I am trying to do a Left Join to get the status by date using the following SQL Query:
WITH daily_use AS (
SELECT
__key__.id AS user_id
, DATE_TRUNC(date(placeOrderDate), day) AS activity_date
FROM `analysis.Order`
where isBuyingGroupOrder = TRUE
AND testOrder = FALSE
GROUP BY 1, 2
),
dates AS (
SELECT DATE_ADD(DATE "2016-01-01", INTERVAL d.d DAY) AS date
FROM
(
SELECT ROW_NUMBER() OVER(ORDER BY __key__.id) -1 AS d
FROM `analysis.Order`
ORDER BY __key__.id
LIMIT 1096
) AS d
ORDER BY 1 DESC
)
SELECT
daily_use.user_id
, wd.date AS date
, MIN(DATE_DIFF(wd.date, daily_use.activity_date, DAY)) AS days_since_last_action
FROM dates AS wd
LEFT JOIN daily_use
ON wd.date >= daily_use.activity_date
AND wd.date < DATE_ADD(daily_use.activity_date, INTERVAL 30 DAY)
GROUP BY 1,2
I am getting this Error: LEFT OUTER JOIN cannot be used without a condition that is an equality of fields from both sides of the join. In BigQuery and was wondering how can I go around this.
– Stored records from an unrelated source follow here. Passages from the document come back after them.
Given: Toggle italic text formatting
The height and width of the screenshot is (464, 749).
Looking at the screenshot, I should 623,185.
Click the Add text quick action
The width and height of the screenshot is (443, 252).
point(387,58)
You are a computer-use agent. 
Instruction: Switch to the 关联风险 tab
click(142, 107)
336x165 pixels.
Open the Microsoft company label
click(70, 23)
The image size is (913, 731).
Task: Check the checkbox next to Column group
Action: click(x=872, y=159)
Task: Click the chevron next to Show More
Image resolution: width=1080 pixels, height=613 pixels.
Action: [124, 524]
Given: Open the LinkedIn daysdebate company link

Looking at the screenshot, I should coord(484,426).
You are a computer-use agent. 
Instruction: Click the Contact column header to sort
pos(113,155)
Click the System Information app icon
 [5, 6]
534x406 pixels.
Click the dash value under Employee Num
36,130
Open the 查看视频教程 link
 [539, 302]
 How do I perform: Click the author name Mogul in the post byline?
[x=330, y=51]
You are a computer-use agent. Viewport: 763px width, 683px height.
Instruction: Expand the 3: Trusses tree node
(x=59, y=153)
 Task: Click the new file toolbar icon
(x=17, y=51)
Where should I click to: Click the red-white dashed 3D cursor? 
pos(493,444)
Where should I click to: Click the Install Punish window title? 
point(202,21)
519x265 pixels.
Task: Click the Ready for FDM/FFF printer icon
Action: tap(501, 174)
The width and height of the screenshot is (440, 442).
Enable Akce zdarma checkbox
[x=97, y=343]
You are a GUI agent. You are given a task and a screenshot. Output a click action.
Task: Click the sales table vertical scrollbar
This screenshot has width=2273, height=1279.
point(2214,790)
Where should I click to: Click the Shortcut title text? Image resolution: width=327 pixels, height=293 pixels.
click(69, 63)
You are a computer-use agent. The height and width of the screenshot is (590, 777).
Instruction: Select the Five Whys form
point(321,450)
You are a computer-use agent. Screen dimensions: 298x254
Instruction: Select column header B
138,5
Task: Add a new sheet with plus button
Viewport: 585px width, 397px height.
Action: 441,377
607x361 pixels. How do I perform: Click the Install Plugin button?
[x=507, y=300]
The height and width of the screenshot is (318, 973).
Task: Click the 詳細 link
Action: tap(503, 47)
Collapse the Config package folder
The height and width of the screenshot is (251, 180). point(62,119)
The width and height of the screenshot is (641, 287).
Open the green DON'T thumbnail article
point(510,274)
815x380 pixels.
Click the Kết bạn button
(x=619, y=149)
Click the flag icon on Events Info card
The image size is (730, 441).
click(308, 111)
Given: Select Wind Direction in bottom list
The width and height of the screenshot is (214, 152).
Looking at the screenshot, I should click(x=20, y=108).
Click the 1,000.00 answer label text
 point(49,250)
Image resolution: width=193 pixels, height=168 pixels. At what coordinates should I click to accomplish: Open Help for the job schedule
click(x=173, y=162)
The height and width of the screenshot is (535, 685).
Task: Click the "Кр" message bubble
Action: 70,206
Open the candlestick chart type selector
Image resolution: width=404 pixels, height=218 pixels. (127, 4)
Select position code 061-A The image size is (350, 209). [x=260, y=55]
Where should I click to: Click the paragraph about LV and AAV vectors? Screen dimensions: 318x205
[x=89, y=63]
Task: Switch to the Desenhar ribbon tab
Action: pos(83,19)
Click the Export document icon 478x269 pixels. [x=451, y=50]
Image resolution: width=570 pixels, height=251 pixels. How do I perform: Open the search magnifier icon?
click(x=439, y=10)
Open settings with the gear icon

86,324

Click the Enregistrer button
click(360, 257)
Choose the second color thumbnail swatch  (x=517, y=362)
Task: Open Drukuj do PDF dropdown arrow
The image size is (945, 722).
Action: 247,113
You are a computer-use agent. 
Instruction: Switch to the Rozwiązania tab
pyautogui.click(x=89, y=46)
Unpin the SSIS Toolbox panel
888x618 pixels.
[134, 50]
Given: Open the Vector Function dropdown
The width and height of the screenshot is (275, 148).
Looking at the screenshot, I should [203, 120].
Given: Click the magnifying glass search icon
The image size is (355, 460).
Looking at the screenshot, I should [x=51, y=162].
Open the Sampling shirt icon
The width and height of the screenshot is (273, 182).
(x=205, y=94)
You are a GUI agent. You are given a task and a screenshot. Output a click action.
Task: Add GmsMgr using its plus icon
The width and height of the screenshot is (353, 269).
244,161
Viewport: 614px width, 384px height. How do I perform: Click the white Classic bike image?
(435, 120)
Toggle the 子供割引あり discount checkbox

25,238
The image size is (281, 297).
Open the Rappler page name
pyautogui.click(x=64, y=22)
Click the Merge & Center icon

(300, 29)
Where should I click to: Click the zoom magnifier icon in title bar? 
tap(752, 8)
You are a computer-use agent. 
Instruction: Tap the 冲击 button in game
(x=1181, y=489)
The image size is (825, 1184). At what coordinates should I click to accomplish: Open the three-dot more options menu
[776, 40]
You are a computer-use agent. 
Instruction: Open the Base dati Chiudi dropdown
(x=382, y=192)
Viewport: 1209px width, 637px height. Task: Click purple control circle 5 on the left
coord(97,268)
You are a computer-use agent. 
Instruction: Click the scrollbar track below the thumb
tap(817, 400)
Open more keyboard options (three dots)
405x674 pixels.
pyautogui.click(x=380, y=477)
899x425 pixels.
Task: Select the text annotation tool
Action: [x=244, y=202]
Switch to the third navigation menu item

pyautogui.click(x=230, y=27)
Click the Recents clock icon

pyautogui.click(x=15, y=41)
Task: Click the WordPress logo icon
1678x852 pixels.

I am using Standard SQL within BigQuery.
Thank you
Below is for BigQuery Standard SQL and mostly reproduce logic in your query with exception of not including days where no activity at all is found
#standardSQL
SELECT
daily_use.user_id
, wd.date AS DATE
, MIN(DATE_DIFF(wd.date, daily_use.activity_date, DAY)) AS days_since_last_action
FROM dates AS wd
CROSS JOIN daily_use
WHERE wd.date BETWEEN
daily_use.activity_date AND DATE_ADD(daily_use.activity_date, INTERVAL 30 DAY)
GROUP BY 1,2
-- ORDER BY 1,2
if for whatever reason you still need to exactly reproduce your logic - you can embrace above with final left join as below:
#standardSQL
SELECT *
FROM dates AS wd
LEFT JOIN (
SELECT
daily_use.user_id
, wd.date AS date
, MIN(DATE_DIFF(wd.date, daily_use.activity_date, DAY)) AS days_since_last_action
FROM dates AS wd
CROSS JOIN daily_use
WHERE wd.date BETWEEN
daily_use.activity_date AND DATE_ADD(daily_use.activity_date, INTERVAL 30 DAY)
GROUP BY 1,2
) AS daily_use
USING (date)
-- ORDER BY 1,2